Thursday, August 10, 2006

Replace simulated Java lists with Iterable

While cleaning old Java code I ran across this pre-Tiger pattern several times:

class Thingies {
    private final List things = new ArrayList();

    // Other useful fields

    public List getThings() {
        return Collections.unmodifiableList(things);
    }

    public void addThing(final Thing thing) {
        things.add(thing);
    }

    // Other useful methods
}

Essentially the author intended to simulate a sort of List decorated with other, useful information for a business object. Hiding the list internally is a Good Thing and helps abstraction. Using unmodifiableList is great.
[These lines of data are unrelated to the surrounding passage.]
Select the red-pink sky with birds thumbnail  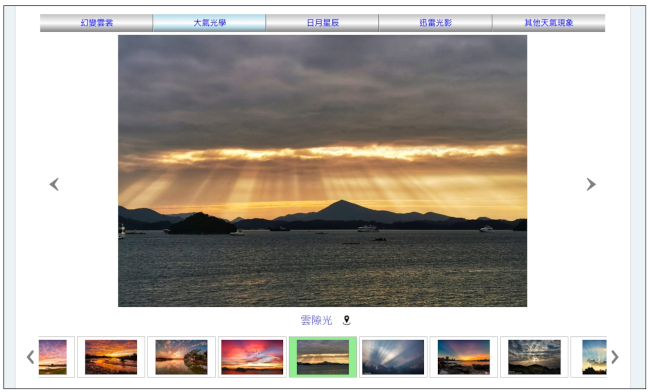[x=252, y=357]
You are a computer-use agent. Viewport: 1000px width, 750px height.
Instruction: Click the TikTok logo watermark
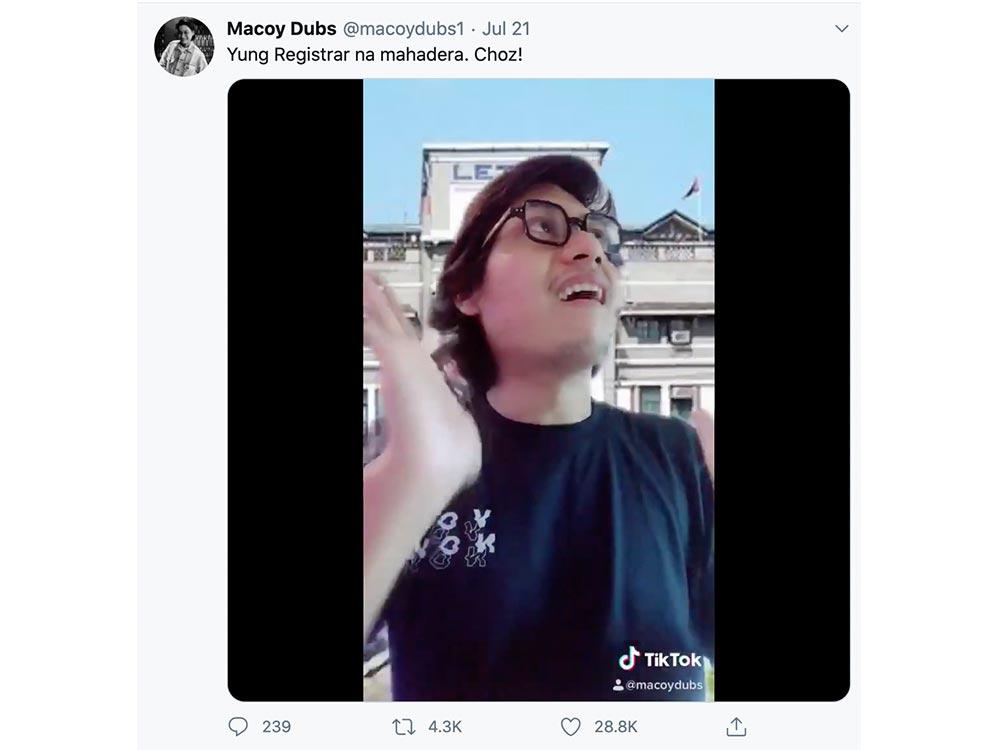pyautogui.click(x=660, y=659)
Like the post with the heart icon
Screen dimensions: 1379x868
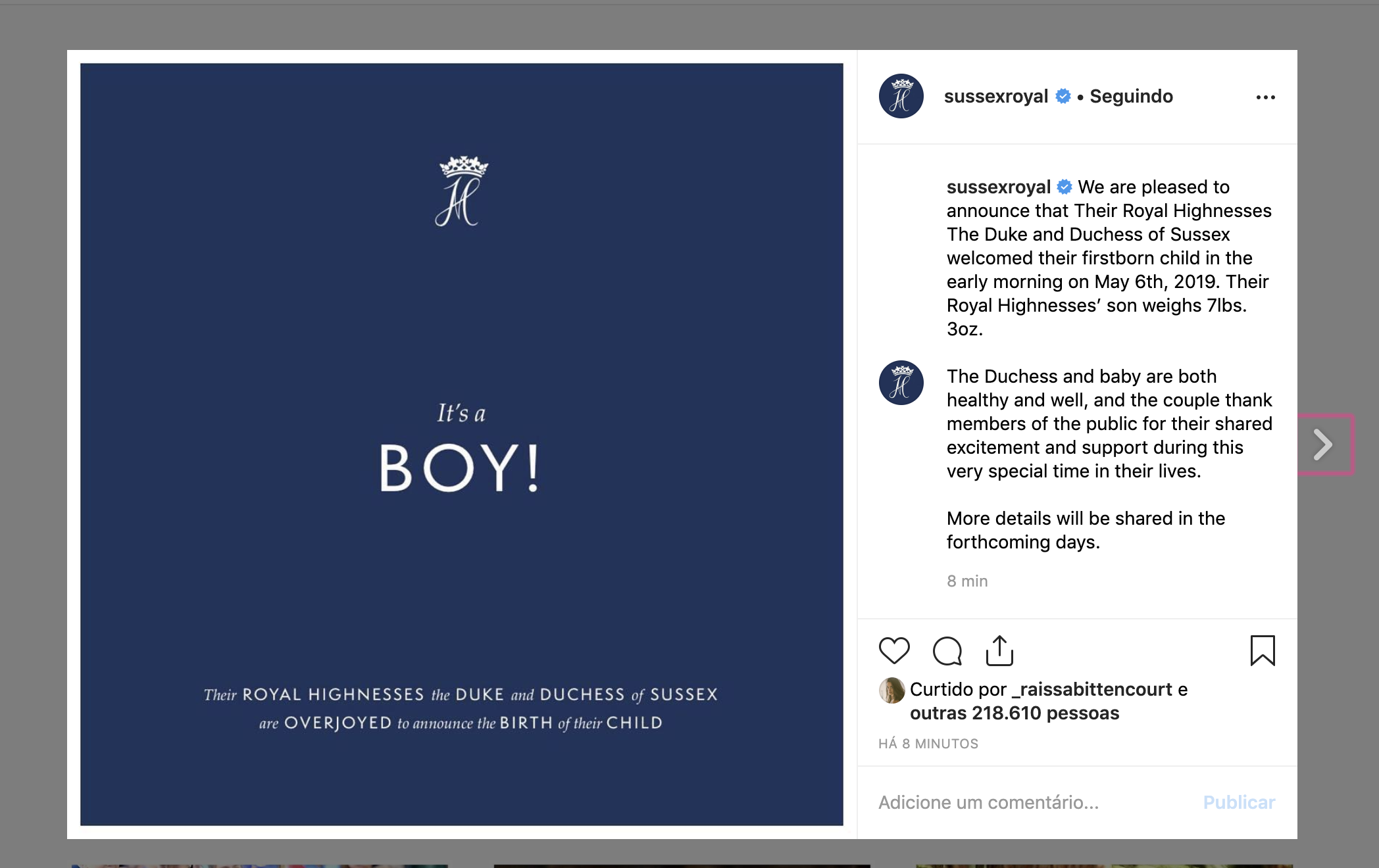tap(894, 651)
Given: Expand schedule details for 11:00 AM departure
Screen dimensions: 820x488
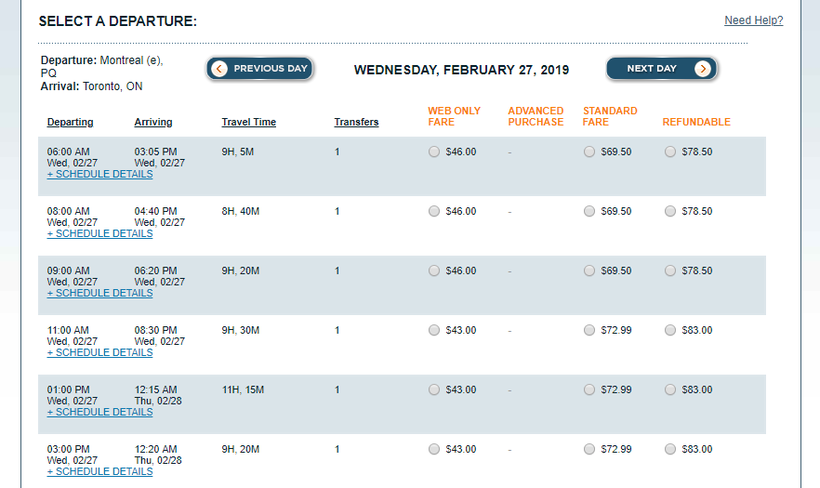Looking at the screenshot, I should (x=100, y=353).
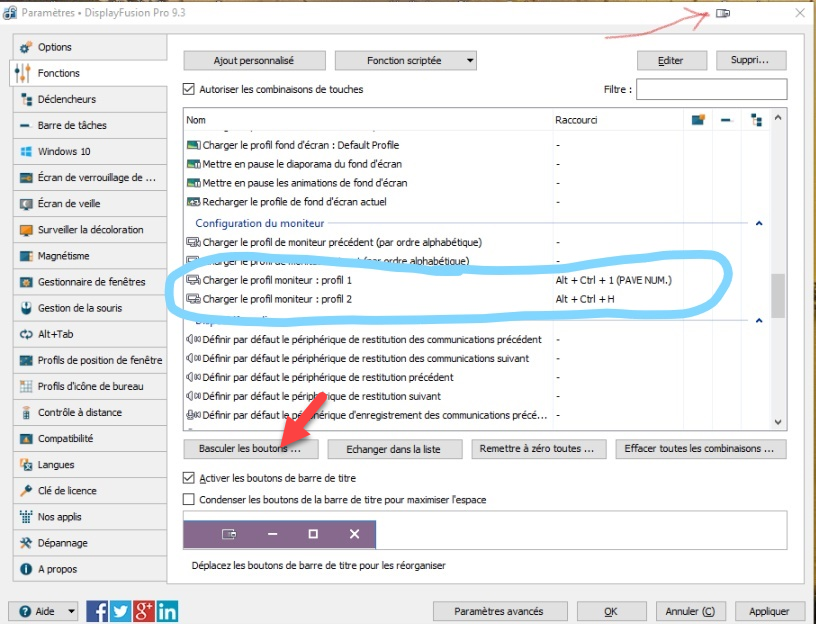Open the Aide dropdown arrow

point(71,611)
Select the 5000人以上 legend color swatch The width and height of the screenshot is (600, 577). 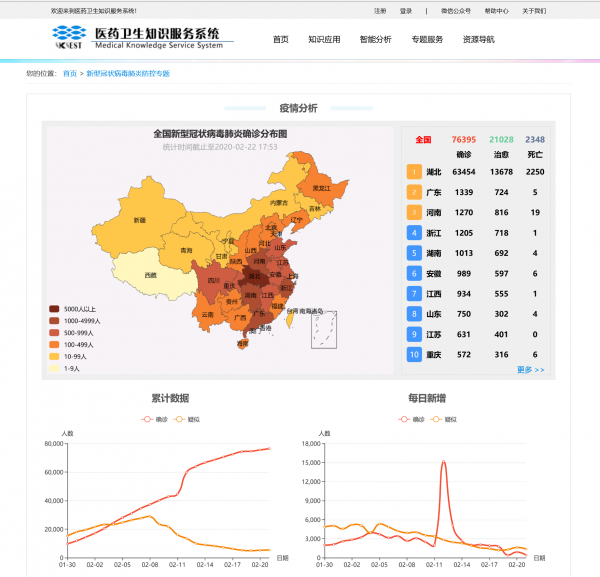click(x=54, y=309)
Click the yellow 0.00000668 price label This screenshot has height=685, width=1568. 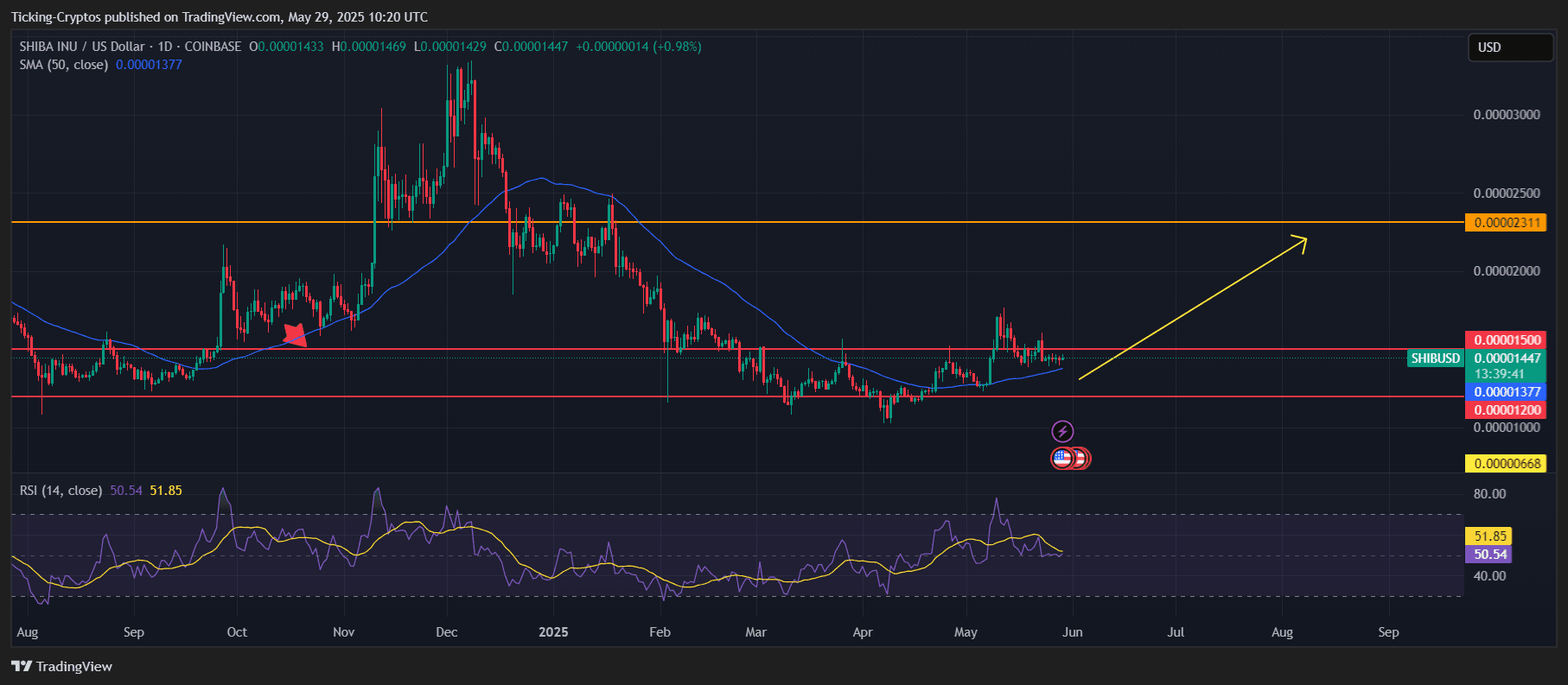pos(1506,464)
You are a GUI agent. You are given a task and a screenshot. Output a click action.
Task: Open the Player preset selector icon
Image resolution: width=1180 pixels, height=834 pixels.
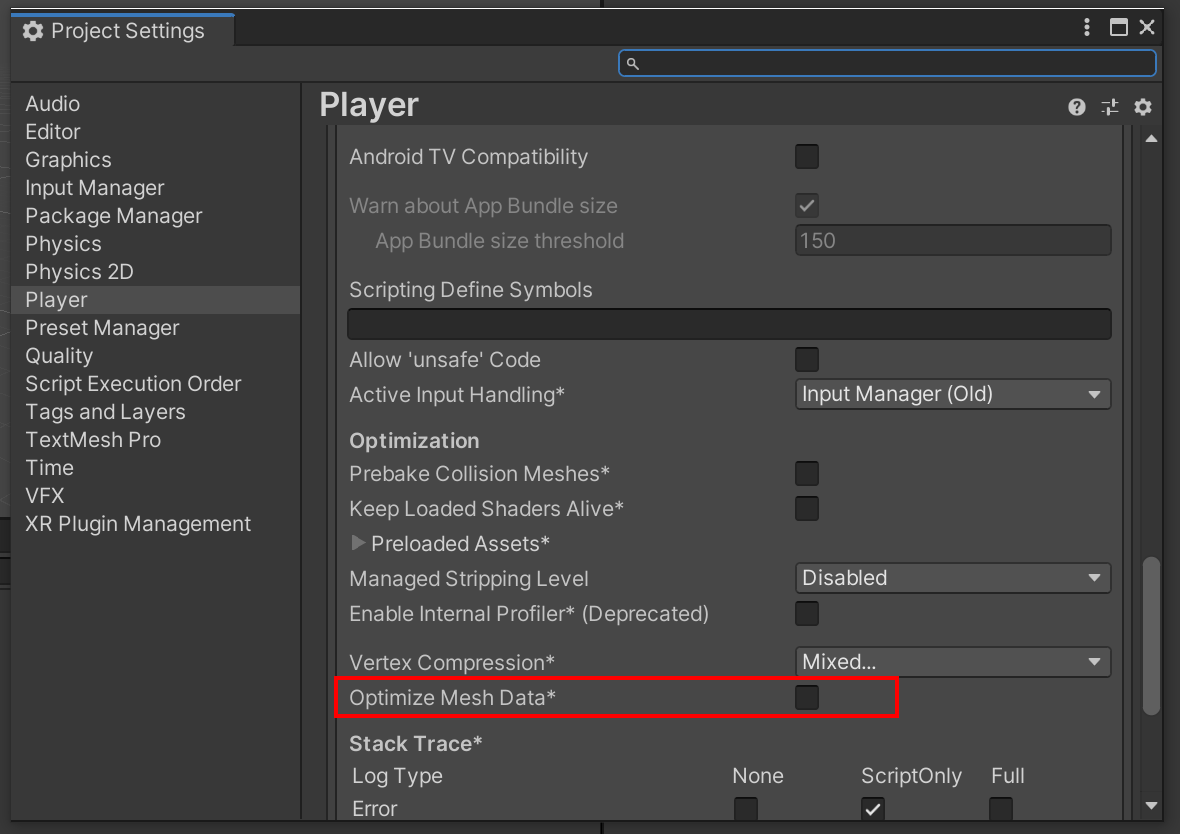pos(1110,107)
But with Tiger and generics, I can do better:

class Thingies implements Iterable<Thing> {
    private final List things = new ArrayList();

    // Other useful fields

    public Iterator<Thing> iterator() {
        return things.iterator();
    }

    public void addThing(final Thing thing) {
        things.add(thing);
    }

    // Other useful methods
}

Now I can use the class with Tiger foreach syntax:

for (final Thing thing : instanceOfThingies) {
    // Do something with thing.
}

This advice is available in many places on the Internet, and is good advice. But did you notice something wrong with the example? What happens with thingies.iterator().remove()? I introduced an abstraction leak.

Let's fix the leak:

public Iterable<Thing> iterator() {
    return new Iterator<Thing>() {
        final Iterator<Thing> it = things.iterator();

        public boolean hasNext() {
            return it.hasNext();
        }

        public Thing next() {
            return it.next();
        }

        public void remove() {
            throw new UnsupportedOperationException();
        }
    };
}

Now if the caller decides to use thingies.iterator() directly, they still cannot modify the underlying list.

A neat trick

Continuing this theme, I also ran across a neat trick. The old code has a small class hierarchy which the simulated list managed. Typical usage:

class FourWheeler {
}

class Sedan extends FourWheeler {
}

class Pickup extends FourWheeler {
}

// In another class far, far away:
final Iterator sedans = fourWheelers.getList().iterator();
while (sedans.hasNext()) {
    final Sedan sedan = (Sedan) it.next();
}

// In yet another class even more far, far away:
final Iterator pickups = fourWheelers.getList().iterator();
while (pickups.hasNext()) {
    final Pickups pickup = (Pickup) it.next();
}

The thing is, the four wheelers list manager only held one type of four wheeler at a time so the caller was safe in casting as long as they were careful in updating the list. But this is very wordy. One approach is to generify the list manager:

class FourWheelers<T extends FourWheeler> {
    private final List<T> list = new ArrayList<T>();

    // Rest of class uses T instead of FourWheeler.
}

This is a great approach to the problem for new code. But there is a smaller change one can make to the class that also works. Add a new method:

public Iterable<Sedan> sedans() {
    return new Iterable<Sedan>() {
        public Iterator<Sedan> iterator() {
            final Iterator it = list.iterator();

            public boolean hasNext() {
                return it.hasNext();
            }

            @SuppressWarnings({"unchecked"})
            public Sedan next() {
                return (Sedan) it.next();
            }

            public void remove() {
                throw new UnsupportedOperationException();
            }
        }
    };
}

And likewise for Pickup. You can abstract this common pattern to a base class and simplify the methods further:

public Iterable<Sedan> sedans() {
    return new FourWheelerIterable<Sedan>(list.iterator());
}

Usage is now like this with all the nasty casting hidden away:

// Back in a far, far away class.
for (final Sedan sedan : fourWheelers.sedans()) {
    // Do something with sedan.
}

UPDATE: Jörg has a great observation in the comments: you may need more than one kind of generic Iterable<T> for a complex class.